I was forced to really revisit my priorities today and to remember that letter I wrote and how because I wrote it made me be able to do everything else better. I am flourishing in all aspects of my life but because I can’t process and put aside losing my friends, I have a void in my heart and my soul.
I lost my dad for God’s sake and I dealt with that better than this.
I keep trying to hush these feelings and prioritize other things before addressing my insecurities. Because of that, I’ve tired myself out. Instead of being honest by writing down my feelings on paper, I’ve been trying to tell myself I’m okay in my head. I am a positive person to a fault and I will always say everything is okay- and truly believe it in my brain.
It’s just not. John has brought that to light.
I have been losing touch with my positivity and momentum to change the world. I find myself getting angry at little things. And I know it’s because I keep asking myself questions that make me doubt myself because of my insecurities. Do my friends keep canceling plans with me because they don’t care? Did my friend spitefully text me “Sending you good vibes” when my dad died? I didn’t want good vibes. I wanted to be hugged. Did people not see that? Is every compliment I hear another lie until you stab me in the back? Then it gets worse. My friends don’t even believe in me, how are other people going to? I can’t even get my friends to come to an event, how am I going to get total strangers to want to? Those aren’t healthy questions to have in my head.

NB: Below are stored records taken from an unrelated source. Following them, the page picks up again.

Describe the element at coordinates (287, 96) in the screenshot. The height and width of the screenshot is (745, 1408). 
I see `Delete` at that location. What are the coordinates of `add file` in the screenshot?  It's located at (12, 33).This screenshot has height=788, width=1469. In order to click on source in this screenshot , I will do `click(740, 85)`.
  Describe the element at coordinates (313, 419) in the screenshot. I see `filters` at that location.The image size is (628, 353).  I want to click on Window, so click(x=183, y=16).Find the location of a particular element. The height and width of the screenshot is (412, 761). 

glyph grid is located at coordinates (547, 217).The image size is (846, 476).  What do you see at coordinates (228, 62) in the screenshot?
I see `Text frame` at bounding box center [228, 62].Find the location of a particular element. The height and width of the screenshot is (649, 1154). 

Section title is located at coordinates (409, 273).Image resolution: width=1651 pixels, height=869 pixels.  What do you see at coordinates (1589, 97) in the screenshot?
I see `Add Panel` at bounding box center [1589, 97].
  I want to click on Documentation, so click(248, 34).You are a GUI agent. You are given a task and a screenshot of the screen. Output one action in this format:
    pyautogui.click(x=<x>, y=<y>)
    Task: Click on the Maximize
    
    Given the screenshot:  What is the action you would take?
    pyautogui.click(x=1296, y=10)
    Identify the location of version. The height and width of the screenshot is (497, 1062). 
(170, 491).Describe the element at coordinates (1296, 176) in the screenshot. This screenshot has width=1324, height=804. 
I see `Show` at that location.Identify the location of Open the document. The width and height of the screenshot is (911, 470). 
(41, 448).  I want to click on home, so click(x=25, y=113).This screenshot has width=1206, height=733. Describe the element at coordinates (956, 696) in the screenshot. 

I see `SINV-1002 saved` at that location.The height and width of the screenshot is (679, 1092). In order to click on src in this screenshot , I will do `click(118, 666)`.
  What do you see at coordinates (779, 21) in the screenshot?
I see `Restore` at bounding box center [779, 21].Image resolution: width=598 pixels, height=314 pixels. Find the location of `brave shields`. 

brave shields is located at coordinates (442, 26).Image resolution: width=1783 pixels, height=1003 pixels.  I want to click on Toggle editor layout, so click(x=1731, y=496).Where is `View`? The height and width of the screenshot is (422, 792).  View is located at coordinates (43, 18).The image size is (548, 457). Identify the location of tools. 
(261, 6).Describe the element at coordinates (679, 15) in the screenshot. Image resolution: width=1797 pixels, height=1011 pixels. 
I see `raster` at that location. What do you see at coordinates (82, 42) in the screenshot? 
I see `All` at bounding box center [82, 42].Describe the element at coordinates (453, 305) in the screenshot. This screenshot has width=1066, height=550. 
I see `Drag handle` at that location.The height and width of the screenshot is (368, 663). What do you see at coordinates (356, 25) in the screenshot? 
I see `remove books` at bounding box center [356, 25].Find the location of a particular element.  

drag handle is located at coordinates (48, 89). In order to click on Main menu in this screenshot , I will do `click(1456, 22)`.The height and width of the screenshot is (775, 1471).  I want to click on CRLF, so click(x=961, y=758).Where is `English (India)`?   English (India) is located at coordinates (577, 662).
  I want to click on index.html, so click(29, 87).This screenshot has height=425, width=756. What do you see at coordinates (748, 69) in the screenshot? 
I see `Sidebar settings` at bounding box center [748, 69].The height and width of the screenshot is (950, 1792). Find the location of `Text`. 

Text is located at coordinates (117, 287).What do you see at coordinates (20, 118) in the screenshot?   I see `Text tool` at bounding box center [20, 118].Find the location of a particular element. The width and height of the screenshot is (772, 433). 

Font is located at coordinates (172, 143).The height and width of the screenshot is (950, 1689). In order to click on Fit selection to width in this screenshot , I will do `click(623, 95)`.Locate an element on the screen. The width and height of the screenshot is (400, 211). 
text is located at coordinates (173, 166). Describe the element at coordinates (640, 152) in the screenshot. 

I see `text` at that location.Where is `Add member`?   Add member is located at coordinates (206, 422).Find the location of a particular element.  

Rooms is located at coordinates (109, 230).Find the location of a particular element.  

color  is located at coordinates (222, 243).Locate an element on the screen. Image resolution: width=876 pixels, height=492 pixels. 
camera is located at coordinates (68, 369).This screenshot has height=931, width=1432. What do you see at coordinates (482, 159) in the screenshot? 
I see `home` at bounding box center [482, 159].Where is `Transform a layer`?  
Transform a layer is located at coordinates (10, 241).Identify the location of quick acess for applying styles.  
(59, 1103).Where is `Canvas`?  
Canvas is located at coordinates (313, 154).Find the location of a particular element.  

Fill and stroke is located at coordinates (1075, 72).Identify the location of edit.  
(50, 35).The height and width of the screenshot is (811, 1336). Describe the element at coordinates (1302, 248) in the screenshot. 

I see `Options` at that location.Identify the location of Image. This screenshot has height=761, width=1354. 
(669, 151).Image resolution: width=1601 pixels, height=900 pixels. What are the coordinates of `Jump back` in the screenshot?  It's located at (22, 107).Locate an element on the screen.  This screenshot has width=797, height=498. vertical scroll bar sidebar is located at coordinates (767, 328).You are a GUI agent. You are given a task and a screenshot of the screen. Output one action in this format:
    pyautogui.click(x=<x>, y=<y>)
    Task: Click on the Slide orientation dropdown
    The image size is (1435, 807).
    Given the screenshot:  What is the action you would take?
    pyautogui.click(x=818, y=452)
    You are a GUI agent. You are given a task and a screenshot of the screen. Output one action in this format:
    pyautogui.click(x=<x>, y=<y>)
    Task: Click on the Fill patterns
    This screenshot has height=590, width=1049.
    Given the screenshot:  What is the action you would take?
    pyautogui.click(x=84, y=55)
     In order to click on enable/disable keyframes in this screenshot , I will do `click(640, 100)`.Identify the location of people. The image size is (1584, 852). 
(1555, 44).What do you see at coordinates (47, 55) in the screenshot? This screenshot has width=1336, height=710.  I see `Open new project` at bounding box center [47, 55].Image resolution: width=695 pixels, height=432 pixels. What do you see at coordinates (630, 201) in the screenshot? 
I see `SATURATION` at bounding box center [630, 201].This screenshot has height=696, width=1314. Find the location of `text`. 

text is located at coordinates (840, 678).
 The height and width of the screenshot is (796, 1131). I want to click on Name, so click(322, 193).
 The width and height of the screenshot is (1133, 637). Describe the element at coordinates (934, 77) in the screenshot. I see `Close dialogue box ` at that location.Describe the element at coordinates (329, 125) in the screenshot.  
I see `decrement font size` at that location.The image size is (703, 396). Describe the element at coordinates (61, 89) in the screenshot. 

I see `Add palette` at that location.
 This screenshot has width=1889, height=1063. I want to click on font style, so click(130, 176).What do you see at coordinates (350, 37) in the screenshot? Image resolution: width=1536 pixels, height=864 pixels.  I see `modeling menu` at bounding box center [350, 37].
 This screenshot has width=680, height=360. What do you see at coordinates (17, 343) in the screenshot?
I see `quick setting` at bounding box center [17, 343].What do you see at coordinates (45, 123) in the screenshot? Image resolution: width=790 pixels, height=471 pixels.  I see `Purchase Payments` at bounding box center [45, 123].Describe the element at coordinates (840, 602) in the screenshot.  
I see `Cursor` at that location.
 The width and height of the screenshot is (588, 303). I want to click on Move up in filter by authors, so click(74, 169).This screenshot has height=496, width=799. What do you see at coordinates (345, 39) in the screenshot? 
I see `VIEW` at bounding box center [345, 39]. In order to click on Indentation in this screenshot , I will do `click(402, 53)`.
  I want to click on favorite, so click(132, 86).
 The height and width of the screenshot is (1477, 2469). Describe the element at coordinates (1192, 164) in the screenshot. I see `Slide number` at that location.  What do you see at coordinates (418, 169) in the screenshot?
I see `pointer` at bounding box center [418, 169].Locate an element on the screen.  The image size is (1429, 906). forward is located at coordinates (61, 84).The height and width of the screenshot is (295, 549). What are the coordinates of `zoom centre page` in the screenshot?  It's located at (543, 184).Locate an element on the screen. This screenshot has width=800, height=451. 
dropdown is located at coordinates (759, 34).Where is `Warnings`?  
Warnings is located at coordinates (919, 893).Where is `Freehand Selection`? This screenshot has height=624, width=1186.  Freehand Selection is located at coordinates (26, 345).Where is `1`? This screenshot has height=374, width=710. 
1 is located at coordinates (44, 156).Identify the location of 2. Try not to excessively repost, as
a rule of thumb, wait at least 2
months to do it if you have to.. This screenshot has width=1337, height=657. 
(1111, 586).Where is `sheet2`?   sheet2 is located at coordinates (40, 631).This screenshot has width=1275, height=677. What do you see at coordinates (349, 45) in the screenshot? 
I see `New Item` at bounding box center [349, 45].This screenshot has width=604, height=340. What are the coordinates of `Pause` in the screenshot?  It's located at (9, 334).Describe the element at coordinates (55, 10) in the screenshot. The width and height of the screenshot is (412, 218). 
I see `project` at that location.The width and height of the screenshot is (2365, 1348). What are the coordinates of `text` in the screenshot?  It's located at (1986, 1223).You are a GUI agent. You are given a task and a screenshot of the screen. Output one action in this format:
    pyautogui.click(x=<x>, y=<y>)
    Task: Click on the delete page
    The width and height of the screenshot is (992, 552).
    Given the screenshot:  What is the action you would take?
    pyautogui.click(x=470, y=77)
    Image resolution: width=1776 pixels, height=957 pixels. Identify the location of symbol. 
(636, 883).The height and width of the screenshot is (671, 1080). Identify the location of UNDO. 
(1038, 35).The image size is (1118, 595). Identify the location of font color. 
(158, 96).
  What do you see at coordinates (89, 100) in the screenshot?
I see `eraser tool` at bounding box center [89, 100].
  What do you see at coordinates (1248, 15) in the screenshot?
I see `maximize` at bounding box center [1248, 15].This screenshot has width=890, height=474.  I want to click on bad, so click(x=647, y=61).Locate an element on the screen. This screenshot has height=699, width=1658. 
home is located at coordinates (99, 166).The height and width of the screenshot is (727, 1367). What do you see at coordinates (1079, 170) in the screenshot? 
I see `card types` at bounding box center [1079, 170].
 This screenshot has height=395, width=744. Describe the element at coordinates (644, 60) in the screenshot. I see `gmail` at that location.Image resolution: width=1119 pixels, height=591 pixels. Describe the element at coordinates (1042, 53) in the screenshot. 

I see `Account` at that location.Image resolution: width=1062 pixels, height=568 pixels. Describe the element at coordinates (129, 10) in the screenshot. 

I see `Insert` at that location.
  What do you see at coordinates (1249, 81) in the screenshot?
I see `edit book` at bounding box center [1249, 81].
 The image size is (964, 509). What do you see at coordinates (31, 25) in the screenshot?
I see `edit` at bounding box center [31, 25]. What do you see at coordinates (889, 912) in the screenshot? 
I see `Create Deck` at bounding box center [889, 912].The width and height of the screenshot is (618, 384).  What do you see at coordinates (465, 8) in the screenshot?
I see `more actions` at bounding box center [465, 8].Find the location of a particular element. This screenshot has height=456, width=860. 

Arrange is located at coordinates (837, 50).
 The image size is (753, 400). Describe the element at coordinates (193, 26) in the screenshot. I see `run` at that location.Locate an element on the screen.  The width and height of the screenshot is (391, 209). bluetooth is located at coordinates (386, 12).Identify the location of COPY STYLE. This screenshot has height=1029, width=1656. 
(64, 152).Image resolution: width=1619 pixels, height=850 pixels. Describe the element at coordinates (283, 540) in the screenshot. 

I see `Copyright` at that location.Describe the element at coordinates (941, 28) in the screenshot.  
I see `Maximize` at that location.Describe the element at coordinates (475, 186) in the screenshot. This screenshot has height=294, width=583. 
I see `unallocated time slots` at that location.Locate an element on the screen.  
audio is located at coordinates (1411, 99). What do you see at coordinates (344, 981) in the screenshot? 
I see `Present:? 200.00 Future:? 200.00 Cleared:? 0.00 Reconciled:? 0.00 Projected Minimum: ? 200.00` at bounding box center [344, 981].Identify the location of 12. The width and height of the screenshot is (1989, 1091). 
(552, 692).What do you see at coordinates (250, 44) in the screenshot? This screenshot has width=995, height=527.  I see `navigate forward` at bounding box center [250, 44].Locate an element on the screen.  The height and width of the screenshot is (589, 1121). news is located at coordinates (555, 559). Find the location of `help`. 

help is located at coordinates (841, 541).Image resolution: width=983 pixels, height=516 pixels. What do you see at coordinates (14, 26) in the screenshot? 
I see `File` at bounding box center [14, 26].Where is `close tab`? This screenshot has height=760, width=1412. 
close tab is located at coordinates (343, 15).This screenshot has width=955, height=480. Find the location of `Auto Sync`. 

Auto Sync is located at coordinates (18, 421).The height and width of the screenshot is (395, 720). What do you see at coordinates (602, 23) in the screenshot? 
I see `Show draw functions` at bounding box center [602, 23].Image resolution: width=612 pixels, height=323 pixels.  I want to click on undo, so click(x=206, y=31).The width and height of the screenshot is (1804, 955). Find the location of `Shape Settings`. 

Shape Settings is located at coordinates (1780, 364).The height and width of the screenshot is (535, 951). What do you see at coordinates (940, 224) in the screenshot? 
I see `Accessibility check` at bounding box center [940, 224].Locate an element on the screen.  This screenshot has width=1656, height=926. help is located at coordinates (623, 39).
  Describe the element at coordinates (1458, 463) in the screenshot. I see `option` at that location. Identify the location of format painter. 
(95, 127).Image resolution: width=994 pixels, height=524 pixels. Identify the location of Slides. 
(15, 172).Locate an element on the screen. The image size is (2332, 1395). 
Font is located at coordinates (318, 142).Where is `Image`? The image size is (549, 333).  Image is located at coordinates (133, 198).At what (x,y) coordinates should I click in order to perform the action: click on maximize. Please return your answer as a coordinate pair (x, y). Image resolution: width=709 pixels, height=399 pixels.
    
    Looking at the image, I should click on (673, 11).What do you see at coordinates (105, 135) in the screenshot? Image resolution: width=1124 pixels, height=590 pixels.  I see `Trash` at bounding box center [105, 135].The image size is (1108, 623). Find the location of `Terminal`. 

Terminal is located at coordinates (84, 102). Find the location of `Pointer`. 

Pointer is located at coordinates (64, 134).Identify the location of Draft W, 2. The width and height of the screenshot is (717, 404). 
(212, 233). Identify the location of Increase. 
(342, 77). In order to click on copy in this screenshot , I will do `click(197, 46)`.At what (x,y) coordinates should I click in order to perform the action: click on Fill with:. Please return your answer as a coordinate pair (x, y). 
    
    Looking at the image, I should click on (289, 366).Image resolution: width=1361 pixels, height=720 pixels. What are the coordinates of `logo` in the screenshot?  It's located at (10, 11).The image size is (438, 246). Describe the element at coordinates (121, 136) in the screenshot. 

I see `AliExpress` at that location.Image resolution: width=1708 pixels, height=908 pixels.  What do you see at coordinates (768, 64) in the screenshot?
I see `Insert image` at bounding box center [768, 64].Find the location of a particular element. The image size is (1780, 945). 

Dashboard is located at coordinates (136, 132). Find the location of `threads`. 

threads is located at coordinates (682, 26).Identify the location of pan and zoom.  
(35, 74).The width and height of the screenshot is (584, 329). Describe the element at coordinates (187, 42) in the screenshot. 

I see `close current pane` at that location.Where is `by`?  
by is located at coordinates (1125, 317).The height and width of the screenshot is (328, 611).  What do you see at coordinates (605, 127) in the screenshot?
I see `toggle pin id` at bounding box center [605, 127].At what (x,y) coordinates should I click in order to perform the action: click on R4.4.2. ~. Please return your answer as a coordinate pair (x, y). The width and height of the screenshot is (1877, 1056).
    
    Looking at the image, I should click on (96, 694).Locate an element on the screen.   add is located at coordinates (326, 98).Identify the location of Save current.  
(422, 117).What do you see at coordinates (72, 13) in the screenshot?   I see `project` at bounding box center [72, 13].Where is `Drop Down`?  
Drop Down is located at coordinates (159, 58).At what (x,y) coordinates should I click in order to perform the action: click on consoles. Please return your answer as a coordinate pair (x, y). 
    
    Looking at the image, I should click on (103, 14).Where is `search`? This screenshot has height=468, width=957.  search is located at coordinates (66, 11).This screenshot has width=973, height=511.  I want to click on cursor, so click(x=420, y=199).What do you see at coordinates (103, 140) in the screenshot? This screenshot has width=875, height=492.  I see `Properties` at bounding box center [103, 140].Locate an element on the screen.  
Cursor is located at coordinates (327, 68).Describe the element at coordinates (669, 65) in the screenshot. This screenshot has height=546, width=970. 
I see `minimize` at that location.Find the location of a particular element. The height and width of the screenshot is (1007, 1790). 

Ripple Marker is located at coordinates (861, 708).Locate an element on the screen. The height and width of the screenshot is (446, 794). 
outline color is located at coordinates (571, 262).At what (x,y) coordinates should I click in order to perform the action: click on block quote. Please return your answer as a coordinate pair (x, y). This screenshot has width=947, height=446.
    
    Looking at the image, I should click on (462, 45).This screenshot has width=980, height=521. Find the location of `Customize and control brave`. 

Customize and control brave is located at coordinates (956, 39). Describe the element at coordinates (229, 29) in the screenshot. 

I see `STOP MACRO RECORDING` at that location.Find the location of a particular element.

I don’t need to be loved or forgiven but I do need to take care of myself and stop acting like I am okay. A lot of people think I’m a strong person because of what I’ve been through with my parents but that was easy. Feel bad for myself? I had a man in my life that even while he was dying he prioritized my well being. That’s pure beauty I was apart of. It’s easy for me to love someone when that person is never going to betray you or leave you or ever stop loving you.
It’s nearly impossible for me to accept that people I care about talk bad about me. That is a self-mutilating weakness. It’s my Achilles heel. I hope that I let go of my unrealistic expectations or if I’m going to have them, at least express myself better. I hope that I never have to write a last letter to a friend.